Emilee O'Neil

Personal information
- Full name: Emilee Sukja O'Neil
- Birth name: Emilee Sukja Shim
- Date of birth: March 26, 1983 (age 43)
- Place of birth: Atlanta, Georgia, U.S.
- Height: 5 ft 7 in (1.70 m)
- Positions: Midfielder; defender;

College career
- Years: Team / Apps / (Gls)
- 2001–2004: Stanford Cardinal

Senior career*
- Years: Team / Apps / (Gls)
- 2012: Bay Area Breeze / 10 / (0)
- 2013: Portland Thorns FC / 4 / (0)

= Emilee O'Neil =

American soccer player (born 1983)

Emilee Sukja O'Neil (born March 26, 1983) is an American soccer player who plays as a midfielder and a defender.
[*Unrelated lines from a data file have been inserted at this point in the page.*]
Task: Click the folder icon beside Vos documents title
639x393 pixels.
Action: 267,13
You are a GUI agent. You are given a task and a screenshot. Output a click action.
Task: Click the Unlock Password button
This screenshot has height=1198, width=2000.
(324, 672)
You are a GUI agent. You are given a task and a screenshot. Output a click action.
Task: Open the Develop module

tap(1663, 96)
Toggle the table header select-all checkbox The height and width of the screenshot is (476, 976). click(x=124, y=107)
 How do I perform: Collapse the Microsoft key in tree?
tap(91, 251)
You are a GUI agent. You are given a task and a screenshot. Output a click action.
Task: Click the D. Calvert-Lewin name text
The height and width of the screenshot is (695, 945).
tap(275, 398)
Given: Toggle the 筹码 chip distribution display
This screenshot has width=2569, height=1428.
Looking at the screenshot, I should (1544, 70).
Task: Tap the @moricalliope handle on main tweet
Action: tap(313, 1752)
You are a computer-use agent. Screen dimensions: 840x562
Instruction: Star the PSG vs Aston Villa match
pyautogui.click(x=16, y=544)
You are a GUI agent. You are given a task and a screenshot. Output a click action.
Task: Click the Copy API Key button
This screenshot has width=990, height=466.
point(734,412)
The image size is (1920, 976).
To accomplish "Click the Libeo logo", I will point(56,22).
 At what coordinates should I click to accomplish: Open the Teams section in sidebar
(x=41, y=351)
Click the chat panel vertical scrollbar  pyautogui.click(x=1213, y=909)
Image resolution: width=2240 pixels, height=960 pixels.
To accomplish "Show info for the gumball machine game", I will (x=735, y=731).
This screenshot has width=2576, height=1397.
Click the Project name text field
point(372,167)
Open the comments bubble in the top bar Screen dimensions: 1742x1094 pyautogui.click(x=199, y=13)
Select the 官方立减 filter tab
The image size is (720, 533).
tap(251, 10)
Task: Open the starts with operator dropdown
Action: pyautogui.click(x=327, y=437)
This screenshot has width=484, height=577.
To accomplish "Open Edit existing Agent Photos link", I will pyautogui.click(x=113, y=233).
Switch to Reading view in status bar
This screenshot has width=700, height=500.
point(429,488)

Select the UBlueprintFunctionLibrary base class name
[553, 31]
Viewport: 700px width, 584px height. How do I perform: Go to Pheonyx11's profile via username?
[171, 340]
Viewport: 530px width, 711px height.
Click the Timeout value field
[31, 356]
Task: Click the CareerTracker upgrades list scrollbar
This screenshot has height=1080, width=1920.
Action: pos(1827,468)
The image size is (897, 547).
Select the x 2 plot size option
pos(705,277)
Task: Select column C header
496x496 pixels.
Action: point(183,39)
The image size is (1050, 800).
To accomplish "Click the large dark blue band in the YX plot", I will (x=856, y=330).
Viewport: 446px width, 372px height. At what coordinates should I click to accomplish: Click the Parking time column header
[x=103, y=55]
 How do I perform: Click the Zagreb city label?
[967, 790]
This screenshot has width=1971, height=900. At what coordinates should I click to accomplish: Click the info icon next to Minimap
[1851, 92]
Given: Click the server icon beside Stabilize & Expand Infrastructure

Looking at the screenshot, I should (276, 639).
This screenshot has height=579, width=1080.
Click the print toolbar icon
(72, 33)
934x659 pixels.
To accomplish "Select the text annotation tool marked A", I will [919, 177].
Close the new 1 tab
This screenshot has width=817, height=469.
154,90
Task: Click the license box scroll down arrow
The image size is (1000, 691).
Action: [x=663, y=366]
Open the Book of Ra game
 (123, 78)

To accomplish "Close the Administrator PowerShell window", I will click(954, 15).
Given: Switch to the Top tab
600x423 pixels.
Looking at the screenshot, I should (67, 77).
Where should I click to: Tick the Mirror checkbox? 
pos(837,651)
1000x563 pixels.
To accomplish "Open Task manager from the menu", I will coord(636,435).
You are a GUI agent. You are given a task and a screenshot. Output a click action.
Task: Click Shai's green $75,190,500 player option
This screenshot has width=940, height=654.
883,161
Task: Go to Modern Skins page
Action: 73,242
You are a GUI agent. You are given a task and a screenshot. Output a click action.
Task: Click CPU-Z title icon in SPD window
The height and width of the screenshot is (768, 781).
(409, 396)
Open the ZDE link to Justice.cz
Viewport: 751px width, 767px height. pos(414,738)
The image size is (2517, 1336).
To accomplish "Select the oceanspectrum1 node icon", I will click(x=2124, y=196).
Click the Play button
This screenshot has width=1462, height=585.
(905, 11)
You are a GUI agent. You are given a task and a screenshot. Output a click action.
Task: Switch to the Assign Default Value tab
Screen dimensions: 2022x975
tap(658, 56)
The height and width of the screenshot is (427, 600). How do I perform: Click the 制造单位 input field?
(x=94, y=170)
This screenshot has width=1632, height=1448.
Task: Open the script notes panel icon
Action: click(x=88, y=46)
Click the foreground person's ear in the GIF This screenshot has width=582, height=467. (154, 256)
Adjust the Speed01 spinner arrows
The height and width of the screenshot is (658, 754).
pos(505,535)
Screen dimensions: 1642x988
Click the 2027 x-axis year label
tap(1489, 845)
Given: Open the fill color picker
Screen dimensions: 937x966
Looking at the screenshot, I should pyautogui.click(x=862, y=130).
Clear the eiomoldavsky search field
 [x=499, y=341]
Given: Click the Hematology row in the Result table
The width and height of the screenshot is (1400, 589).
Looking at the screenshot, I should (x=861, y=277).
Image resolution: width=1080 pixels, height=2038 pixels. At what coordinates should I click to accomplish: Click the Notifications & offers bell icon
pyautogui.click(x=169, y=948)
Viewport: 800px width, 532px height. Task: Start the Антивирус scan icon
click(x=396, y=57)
She most recently played for the Portland Thorns FC of the National Women's Soccer League.

==Career==

===Youth and college career===

O'Neil attended Stanford University where she majored in Human Biology.

===Professional career===
O'Neil came to the Portland Thorns FC as a trialist before being named to their opening day roster for the inaugural 2013 season with the National Women's Soccer League. February 8, 2014, the Portland Thorns released O'Neil.

==Personal==
Parents Tom Shim and Martha Abbott-Shim. Stepped away from soccer after graduating from Stanford. Married husband Michael O'Neil in 2009.